■ BRIEF:
Nothing is to be altered; the data must be repeated exactly.
INFORMATION GIVEN: Begin
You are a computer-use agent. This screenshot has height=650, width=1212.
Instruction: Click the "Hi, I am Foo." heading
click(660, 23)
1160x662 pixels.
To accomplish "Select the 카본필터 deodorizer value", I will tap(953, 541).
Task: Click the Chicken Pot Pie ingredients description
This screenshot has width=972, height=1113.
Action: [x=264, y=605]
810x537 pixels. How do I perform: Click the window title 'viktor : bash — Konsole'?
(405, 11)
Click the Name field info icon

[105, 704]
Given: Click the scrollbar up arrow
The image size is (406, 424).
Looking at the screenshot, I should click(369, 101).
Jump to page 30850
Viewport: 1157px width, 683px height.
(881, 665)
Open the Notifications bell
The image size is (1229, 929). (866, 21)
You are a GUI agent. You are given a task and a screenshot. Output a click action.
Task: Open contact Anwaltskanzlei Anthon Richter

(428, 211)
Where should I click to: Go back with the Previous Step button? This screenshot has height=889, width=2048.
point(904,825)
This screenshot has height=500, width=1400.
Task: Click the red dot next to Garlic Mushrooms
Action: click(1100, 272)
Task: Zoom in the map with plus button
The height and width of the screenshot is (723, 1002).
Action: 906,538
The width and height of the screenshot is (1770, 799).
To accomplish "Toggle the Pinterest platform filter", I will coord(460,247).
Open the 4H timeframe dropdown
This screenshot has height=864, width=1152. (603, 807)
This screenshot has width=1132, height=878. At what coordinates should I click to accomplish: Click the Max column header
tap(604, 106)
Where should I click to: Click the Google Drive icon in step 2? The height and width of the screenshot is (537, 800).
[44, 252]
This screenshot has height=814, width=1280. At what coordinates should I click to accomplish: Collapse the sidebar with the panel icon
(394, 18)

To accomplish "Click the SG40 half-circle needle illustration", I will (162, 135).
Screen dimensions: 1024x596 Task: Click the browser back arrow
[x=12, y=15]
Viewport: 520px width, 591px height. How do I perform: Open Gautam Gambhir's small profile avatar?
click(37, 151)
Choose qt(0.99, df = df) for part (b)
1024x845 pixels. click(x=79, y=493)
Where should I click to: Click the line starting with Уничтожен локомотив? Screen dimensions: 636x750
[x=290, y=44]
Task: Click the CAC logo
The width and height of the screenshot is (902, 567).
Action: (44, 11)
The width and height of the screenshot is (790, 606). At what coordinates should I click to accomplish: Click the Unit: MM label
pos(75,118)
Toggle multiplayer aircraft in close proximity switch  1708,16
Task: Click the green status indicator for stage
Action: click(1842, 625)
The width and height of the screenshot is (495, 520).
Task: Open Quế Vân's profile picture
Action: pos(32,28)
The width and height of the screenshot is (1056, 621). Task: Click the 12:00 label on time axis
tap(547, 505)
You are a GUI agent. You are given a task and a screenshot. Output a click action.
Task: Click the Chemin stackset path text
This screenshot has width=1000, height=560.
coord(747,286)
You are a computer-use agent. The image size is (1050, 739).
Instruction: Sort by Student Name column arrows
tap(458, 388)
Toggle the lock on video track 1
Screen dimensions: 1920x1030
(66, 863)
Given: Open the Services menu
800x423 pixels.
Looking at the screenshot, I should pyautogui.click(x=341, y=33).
INFORMATION GIVEN: End
■ TASK RESULT:
You are a computer-use agent. This screenshot has height=650, width=1212.
Instruction: Click the "Hi, I am Foo." heading
click(660, 23)
1160x662 pixels.
To accomplish "Select the 카본필터 deodorizer value", I will tap(953, 541).
Task: Click the Chicken Pot Pie ingredients description
This screenshot has width=972, height=1113.
Action: [x=264, y=605]
810x537 pixels. How do I perform: Click the window title 'viktor : bash — Konsole'?
(405, 11)
Click the Name field info icon

[105, 704]
Given: Click the scrollbar up arrow
The image size is (406, 424).
Looking at the screenshot, I should click(369, 101).
Jump to page 30850
Viewport: 1157px width, 683px height.
(881, 665)
Open the Notifications bell
The image size is (1229, 929). (866, 21)
You are a GUI agent. You are given a task and a screenshot. Output a click action.
Task: Open contact Anwaltskanzlei Anthon Richter

(428, 211)
Where should I click to: Go back with the Previous Step button? This screenshot has height=889, width=2048.
point(904,825)
This screenshot has height=500, width=1400.
Task: Click the red dot next to Garlic Mushrooms
Action: click(1100, 272)
Task: Zoom in the map with plus button
The height and width of the screenshot is (723, 1002).
Action: 906,538
The width and height of the screenshot is (1770, 799).
To accomplish "Toggle the Pinterest platform filter", I will coord(460,247).
Open the 4H timeframe dropdown
This screenshot has height=864, width=1152. (603, 807)
This screenshot has width=1132, height=878. At what coordinates should I click to accomplish: Click the Max column header
tap(604, 106)
Where should I click to: Click the Google Drive icon in step 2? The height and width of the screenshot is (537, 800).
[44, 252]
This screenshot has height=814, width=1280. At what coordinates should I click to accomplish: Collapse the sidebar with the panel icon
(394, 18)

To accomplish "Click the SG40 half-circle needle illustration", I will (162, 135).
Screen dimensions: 1024x596 Task: Click the browser back arrow
[x=12, y=15]
Viewport: 520px width, 591px height. How do I perform: Open Gautam Gambhir's small profile avatar?
click(37, 151)
Choose qt(0.99, df = df) for part (b)
1024x845 pixels. click(x=79, y=493)
Where should I click to: Click the line starting with Уничтожен локомотив? Screen dimensions: 636x750
[x=290, y=44]
Task: Click the CAC logo
The width and height of the screenshot is (902, 567).
Action: (44, 11)
The width and height of the screenshot is (790, 606). At what coordinates should I click to accomplish: Click the Unit: MM label
pos(75,118)
Toggle multiplayer aircraft in close proximity switch  1708,16
Task: Click the green status indicator for stage
Action: click(1842, 625)
The width and height of the screenshot is (495, 520).
Task: Open Quế Vân's profile picture
Action: pos(32,28)
The width and height of the screenshot is (1056, 621). Task: Click the 12:00 label on time axis
tap(547, 505)
You are a GUI agent. You are given a task and a screenshot. Output a click action.
Task: Click the Chemin stackset path text
This screenshot has width=1000, height=560.
coord(747,286)
You are a computer-use agent. The image size is (1050, 739).
Instruction: Sort by Student Name column arrows
tap(458, 388)
Toggle the lock on video track 1
Screen dimensions: 1920x1030
(66, 863)
Given: Open the Services menu
800x423 pixels.
Looking at the screenshot, I should pyautogui.click(x=341, y=33).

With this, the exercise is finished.